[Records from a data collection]
▶

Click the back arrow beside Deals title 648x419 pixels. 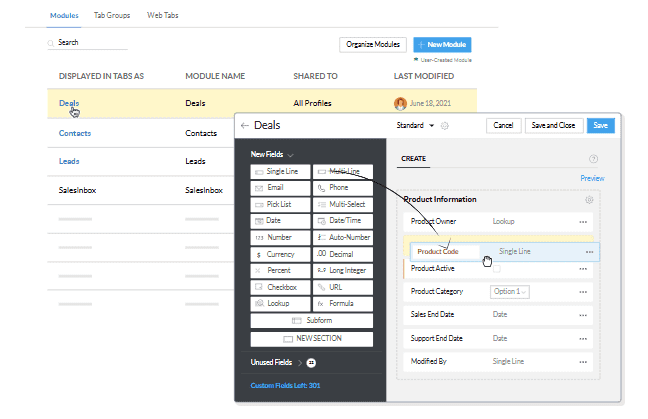click(245, 126)
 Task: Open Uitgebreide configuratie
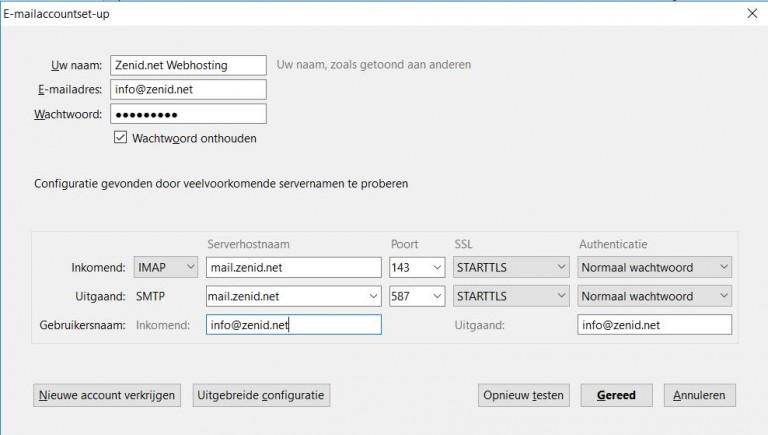pyautogui.click(x=261, y=395)
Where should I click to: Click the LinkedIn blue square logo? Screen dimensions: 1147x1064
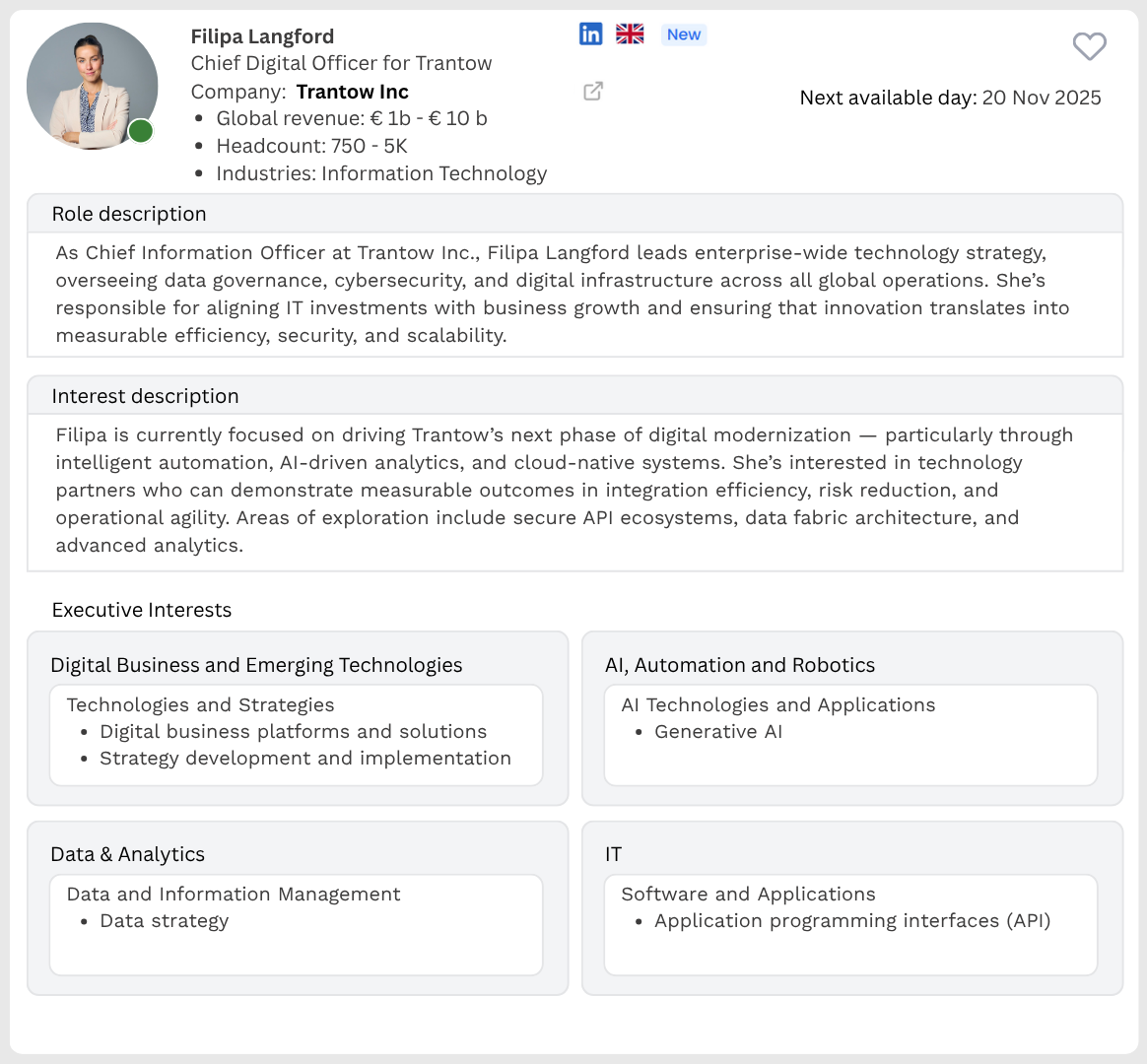pos(590,33)
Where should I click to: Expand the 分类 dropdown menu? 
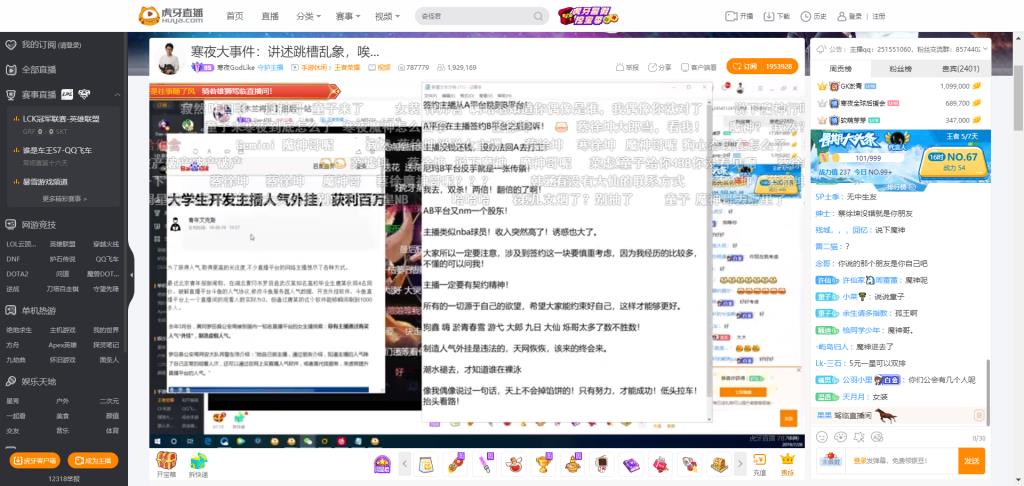coord(308,17)

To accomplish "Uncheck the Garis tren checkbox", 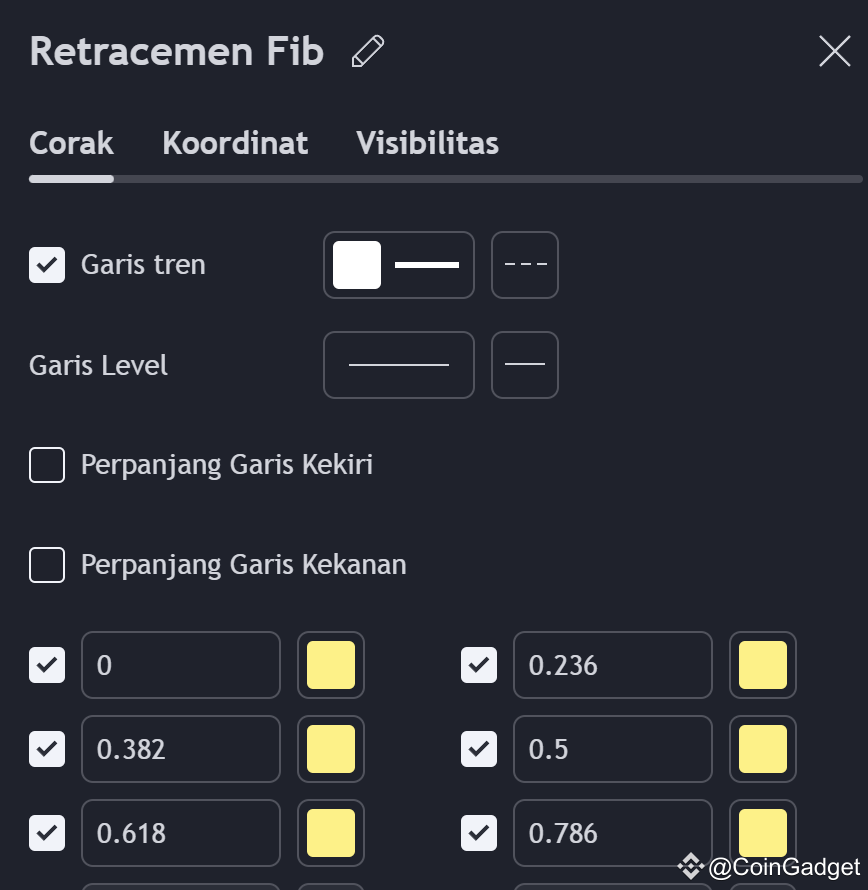I will pyautogui.click(x=47, y=265).
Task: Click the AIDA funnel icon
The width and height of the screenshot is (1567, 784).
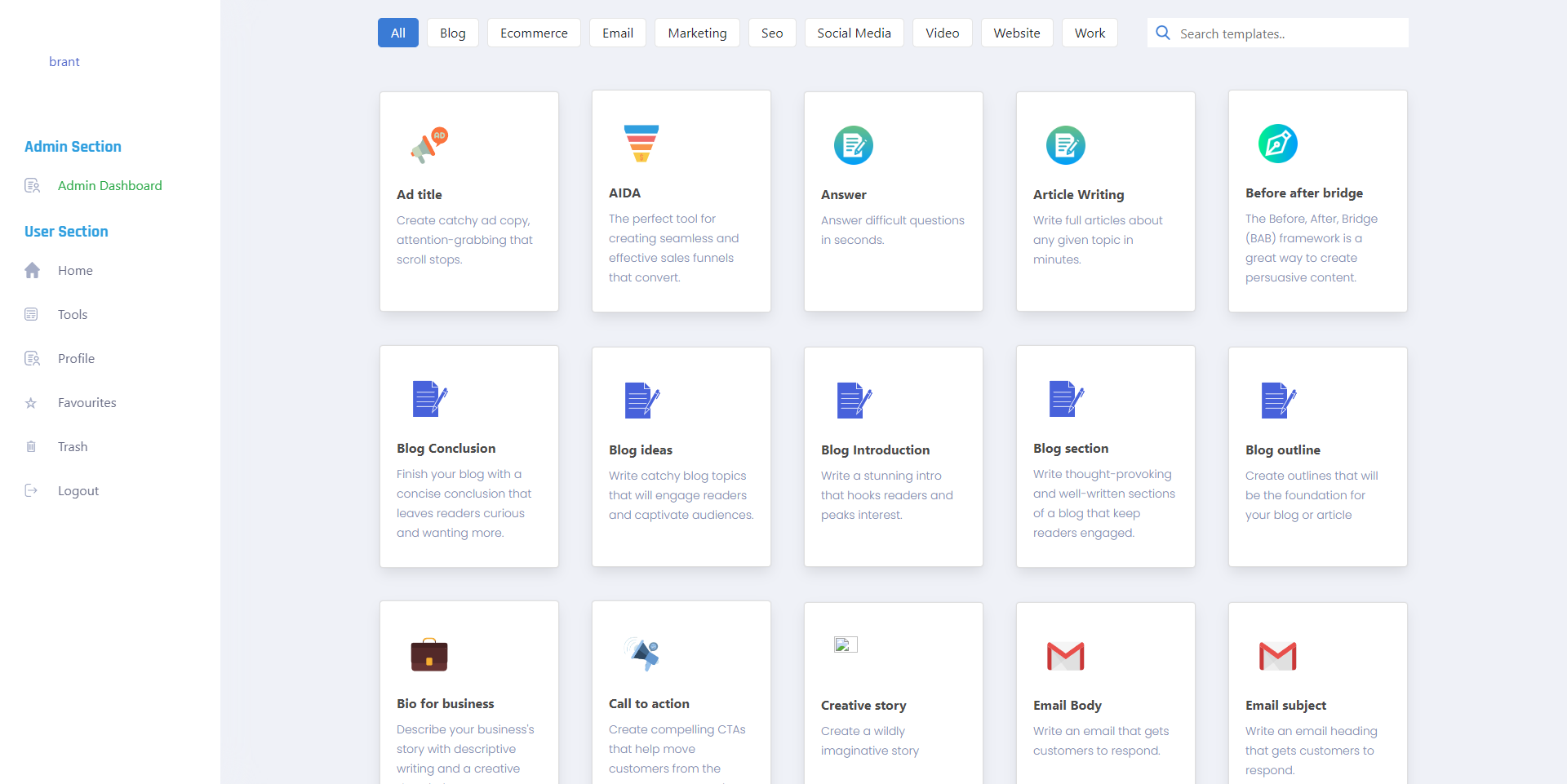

◀

EXERCISE: Only the lines from the one containing "Task: Click the AIDA funnel icon" through the last line of the data belong in the copy, both included and reproduced exactly. Pictures do not.

ANSWER TO THIS EXERCISE:
Task: Click the AIDA funnel icon
The width and height of the screenshot is (1567, 784).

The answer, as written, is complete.